The main aim of prenatal screening (PS) programs is to identify pregnancies that are at high-risk of being affected by a disease and to offer diagnostic options to these women. First-trimester combined screening (cFTS) is used in Estonia as primary PS from year 2016. During the study cFTS effectiveness was evaluated in 14,566 pregnancies, using standardized protocol. Prenatal detection rate for trisomy 21 was 94%, for trisomy 18 and trisomy 13 it was 100%. After a high-risk result from PS confirmation or exclusion of chromosomal disease is needed. Conventional karyotyping remained the first-tier diagnostic test for chromosomal disease for a long period. However, a major problem with this method was its low resolution, which did not allow the diagnosis of submicroscopic rearrangements. Chromosomal microarray analysis (CMA) is a DNA-based technology that detects genome-wide DNA losses or gains, copy-number variants, at a 100-fold higher resolution than karyotyping. During this study CMA diagnostic performance was evaluated in 334 fetuses.
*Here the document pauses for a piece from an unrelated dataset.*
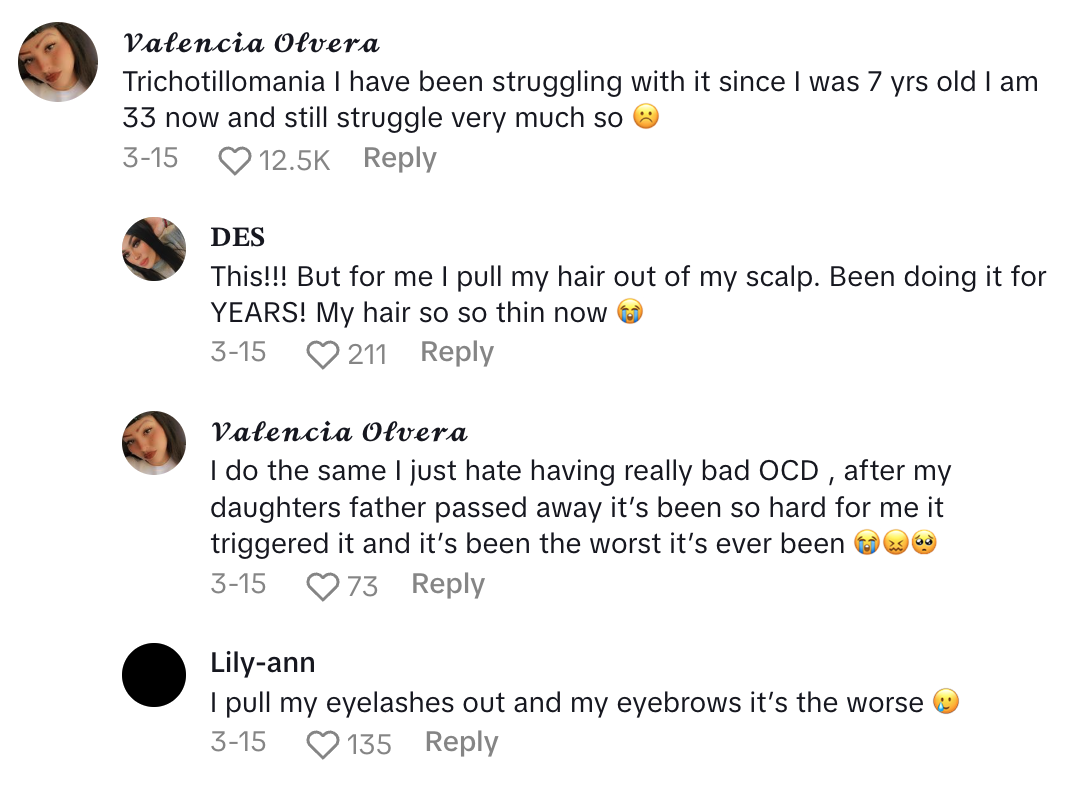Open Valencia Olvera's profile picture
1092x788 pixels.
(57, 62)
Additional diagnostic yield of CMA was 3.6% in the whole study group. One of the greatest challenges in prenatal diagnosis is to reach a definitive diagnosis in cases of fetal congenital anomalies that are discovered by ultrasound examination. In majority of these cases, we are unable to find etiological cause of the disease. Next-generation sequencing (NGS) methods give us an opportunity to find etiological cause in 8.5-81% of the cases. In this study, we evaluated NGS diagnostic effectiveness in a group of 28 fetuses with different congenital anomalies. We found disease related gene variants in 17.9% of the cases. In the third part of this work, we also describe two rare genetic syndromes, which were prenatally diagnosed, using NGS methods. Prenatal phenotype of Simson-Golabi-Behmel syndrome was evaluated in three fetuses. Prenatal phenotype of Meckel-Gruber syndrome was described in one fetus with novel pathogenic variant in TXNDC15 gene.